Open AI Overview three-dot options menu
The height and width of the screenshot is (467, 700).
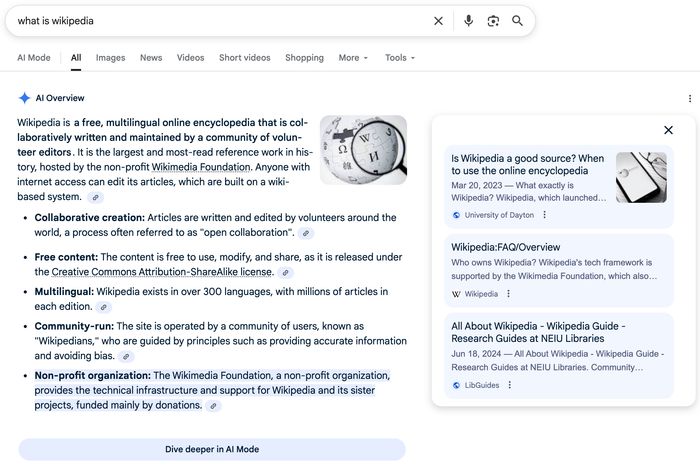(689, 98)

====

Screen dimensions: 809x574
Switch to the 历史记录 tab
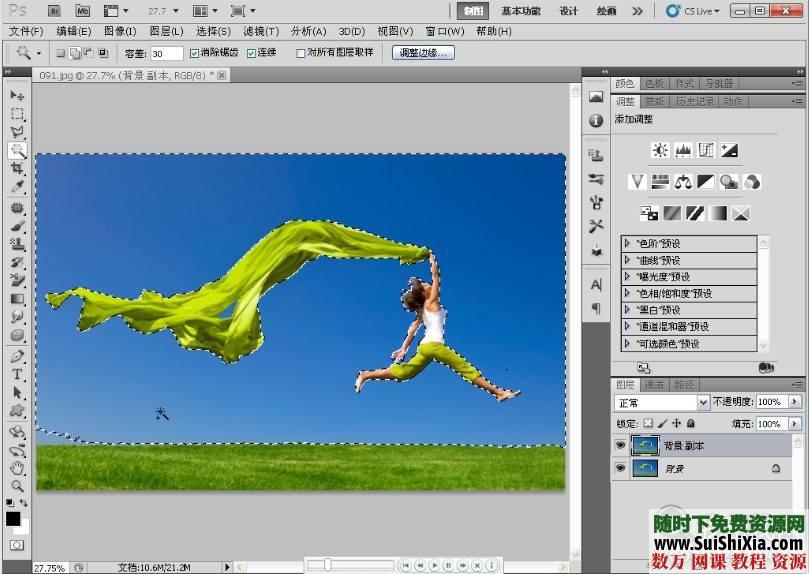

====

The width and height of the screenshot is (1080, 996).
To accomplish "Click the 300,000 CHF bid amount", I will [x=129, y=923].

====

> _WORK REQUEST_:
Set down precisely the lines above between the line holding "Screen dimensions: 809x574" and the line holding "Switch to the 历史记录 tab", inclusive, and nothing beyond them.

> _ANSWER FOR THIS EXERCISE_:
Screen dimensions: 809x574
Switch to the 历史记录 tab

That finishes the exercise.